Nicola Staff asked 2 years ago
What we would say is that love is a good answer for safety concerns. Many times the implementation of love will forestall a calamity that might befall a person and is being sensed as a lack of safety. The power of love is great enough that it might give a false sense of security in some circumstances where a person might be at risk, but if there is a love relationship underway, that can be a distraction at the worst time and cause a person to have a false sense of security, that all is well and nothing can touch them, when that might not be the case. So here again is a clash of vibrational states where a sense of being unsafe, being a low vibration, can be ignored if love comes flooding in from another direction and raises the vibration, in the moment, of the being—that could mask the warning and cause it to be ignored at the individual's peril.
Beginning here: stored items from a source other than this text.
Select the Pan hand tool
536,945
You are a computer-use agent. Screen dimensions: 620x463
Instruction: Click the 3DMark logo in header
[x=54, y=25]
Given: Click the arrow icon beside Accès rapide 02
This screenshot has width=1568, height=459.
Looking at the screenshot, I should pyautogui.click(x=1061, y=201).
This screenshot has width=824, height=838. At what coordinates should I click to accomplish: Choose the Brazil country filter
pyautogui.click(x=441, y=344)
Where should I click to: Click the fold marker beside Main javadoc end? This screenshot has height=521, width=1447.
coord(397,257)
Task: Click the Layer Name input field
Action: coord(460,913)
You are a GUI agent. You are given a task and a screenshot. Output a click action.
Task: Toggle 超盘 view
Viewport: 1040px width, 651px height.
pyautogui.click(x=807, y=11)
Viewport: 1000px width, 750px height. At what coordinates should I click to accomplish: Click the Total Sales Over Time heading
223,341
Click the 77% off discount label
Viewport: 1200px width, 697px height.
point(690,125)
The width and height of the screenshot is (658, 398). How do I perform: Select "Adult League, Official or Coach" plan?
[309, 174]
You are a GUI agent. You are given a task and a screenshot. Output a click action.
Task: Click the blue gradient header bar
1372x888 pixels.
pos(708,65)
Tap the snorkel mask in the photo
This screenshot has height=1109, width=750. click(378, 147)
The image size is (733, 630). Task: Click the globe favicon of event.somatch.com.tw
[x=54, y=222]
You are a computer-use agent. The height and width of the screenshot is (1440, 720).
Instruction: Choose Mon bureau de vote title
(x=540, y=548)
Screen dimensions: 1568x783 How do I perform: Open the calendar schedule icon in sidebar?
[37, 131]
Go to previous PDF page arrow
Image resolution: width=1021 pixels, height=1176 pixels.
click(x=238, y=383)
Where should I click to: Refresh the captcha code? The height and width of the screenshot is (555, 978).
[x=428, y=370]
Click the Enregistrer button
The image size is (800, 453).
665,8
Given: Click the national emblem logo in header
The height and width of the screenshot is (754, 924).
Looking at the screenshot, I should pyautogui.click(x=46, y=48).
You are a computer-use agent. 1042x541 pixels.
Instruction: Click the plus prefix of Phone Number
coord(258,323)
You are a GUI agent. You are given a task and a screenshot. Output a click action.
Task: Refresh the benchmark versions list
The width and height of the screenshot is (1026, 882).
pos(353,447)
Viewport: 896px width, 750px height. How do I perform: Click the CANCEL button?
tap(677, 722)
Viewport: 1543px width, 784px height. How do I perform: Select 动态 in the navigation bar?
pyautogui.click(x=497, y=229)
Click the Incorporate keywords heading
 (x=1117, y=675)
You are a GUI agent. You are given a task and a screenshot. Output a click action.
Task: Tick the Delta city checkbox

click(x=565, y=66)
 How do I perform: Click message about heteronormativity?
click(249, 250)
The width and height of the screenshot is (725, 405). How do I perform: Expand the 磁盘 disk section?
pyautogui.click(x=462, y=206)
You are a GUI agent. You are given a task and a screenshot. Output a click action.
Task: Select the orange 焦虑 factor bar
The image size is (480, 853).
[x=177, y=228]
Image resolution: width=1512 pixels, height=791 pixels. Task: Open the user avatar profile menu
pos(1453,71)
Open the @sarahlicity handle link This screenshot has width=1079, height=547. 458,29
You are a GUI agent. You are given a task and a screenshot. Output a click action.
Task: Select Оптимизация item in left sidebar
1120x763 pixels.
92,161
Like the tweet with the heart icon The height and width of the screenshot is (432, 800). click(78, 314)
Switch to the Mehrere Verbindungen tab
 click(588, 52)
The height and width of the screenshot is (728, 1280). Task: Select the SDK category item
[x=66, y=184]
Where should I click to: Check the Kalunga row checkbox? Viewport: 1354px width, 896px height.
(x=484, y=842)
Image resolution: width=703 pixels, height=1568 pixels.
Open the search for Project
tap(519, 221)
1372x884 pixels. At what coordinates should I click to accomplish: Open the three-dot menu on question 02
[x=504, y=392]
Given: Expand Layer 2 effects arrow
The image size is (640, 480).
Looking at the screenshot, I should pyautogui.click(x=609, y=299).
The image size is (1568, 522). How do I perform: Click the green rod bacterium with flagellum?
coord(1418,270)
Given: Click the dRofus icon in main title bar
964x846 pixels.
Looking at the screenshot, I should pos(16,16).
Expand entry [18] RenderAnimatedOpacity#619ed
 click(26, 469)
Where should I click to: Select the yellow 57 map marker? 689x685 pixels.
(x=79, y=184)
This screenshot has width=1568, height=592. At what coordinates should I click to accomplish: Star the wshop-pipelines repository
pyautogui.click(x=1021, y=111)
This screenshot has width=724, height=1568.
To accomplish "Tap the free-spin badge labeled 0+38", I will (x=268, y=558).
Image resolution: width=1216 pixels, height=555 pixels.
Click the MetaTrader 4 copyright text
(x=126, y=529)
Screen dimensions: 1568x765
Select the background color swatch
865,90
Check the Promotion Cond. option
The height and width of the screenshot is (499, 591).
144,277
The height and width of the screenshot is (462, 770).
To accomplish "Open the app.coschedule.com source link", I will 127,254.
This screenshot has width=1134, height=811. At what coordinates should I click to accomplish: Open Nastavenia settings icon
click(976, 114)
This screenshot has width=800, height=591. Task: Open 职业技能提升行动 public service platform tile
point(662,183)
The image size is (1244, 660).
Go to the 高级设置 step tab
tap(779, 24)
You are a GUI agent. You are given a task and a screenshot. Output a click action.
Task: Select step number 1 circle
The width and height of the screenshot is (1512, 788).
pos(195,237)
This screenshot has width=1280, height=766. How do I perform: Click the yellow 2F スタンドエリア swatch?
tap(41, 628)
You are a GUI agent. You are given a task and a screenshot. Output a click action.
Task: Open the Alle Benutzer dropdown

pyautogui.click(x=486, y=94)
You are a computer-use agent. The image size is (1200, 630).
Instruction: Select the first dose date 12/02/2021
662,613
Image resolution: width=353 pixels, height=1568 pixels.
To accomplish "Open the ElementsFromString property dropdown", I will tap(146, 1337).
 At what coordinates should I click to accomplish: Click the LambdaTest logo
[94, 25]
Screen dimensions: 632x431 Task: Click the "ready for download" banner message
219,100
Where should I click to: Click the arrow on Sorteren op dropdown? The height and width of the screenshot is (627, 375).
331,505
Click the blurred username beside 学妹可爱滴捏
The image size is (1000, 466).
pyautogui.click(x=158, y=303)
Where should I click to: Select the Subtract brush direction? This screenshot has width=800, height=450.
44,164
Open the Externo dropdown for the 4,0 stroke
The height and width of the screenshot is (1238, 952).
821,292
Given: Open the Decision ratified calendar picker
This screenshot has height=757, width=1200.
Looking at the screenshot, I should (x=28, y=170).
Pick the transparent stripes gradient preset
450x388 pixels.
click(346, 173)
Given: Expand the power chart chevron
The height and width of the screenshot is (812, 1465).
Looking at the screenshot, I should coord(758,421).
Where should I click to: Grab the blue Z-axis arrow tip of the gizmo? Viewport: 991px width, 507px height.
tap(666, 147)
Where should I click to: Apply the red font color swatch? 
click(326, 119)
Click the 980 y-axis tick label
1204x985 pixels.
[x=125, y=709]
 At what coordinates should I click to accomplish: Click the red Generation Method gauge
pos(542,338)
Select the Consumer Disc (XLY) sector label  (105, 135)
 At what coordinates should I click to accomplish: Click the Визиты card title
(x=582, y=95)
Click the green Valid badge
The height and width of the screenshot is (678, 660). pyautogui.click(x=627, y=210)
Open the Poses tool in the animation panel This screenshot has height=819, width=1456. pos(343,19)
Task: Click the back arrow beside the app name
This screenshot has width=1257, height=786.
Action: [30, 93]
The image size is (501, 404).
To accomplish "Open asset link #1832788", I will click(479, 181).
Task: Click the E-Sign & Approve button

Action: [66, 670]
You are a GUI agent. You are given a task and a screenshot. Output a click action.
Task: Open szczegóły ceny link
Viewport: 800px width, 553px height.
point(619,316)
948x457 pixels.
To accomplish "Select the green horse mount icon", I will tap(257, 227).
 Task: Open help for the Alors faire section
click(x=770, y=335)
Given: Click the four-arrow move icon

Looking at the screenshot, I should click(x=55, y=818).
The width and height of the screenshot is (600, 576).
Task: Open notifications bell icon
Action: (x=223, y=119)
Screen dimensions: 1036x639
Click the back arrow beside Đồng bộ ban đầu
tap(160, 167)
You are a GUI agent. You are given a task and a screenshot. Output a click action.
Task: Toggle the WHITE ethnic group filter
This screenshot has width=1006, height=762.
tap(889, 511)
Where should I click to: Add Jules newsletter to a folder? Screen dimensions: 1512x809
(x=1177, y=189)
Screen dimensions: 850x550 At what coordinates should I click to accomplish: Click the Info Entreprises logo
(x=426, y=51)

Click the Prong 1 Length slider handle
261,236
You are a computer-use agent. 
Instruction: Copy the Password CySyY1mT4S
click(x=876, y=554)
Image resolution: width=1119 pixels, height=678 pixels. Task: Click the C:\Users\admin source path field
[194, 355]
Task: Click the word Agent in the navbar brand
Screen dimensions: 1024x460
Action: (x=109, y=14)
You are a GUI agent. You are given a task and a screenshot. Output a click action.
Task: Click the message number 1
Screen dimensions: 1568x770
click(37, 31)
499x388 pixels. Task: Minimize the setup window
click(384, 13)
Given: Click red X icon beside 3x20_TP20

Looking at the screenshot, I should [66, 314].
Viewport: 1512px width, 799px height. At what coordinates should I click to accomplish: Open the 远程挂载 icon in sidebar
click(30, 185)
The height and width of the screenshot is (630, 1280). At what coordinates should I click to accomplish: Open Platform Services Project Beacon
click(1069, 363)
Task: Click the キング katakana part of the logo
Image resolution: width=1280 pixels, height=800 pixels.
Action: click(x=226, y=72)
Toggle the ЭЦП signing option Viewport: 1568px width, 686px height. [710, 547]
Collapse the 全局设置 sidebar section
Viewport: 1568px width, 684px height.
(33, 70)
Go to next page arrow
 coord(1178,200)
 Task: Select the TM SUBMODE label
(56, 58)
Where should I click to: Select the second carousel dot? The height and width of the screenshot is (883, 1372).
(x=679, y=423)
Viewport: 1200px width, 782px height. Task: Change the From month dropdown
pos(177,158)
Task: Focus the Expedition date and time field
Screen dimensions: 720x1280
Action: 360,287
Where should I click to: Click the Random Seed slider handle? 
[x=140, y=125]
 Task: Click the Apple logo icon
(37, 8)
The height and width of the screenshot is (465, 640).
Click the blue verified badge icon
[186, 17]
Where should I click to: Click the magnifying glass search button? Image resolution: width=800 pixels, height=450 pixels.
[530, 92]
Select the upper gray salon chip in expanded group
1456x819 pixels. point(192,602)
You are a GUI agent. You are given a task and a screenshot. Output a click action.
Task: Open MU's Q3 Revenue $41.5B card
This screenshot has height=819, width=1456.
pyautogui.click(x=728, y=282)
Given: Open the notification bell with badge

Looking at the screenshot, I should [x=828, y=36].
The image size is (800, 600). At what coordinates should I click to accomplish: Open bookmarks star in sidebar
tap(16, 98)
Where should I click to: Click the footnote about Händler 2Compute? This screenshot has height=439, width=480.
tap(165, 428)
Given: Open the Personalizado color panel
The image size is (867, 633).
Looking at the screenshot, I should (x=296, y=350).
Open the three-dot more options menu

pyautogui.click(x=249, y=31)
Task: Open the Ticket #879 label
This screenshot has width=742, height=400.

It is certainly the case that an inappropriate unease from a perception of being unsafe, if simply due to chronic anxiety from old business in other lifetimes, can spoil the party, it can ruin the life, and hinder the ability to give and receive love because the person is suffering too greatly to be open to higher states of being, so it becomes an impairment to experience negativity chronically to a significant degree with no relief. Love is always the answer for any state of negativity, but it must be delivered in the right way, at the right time, and to the right extent to be an effective antidote and healing instrument, otherwise it is a temporary salve that might reduce the symptom, but at the expense of leaving the person vulnerable to true threats, and be a false answer until deep healing is obtained to truly solve the problem by changing the energetic signature on file for the prior trauma that is the source of feeling unsafe. That deep healing, too, is a form of love, but it has the specificity and the intention behind it to bring about healing and not just a feel-good interval that does not fundamentally change things for the better. True and deep healing is greatly needed for everyone many times during the course of their life, and when that is not obtained problems will grow and worsen.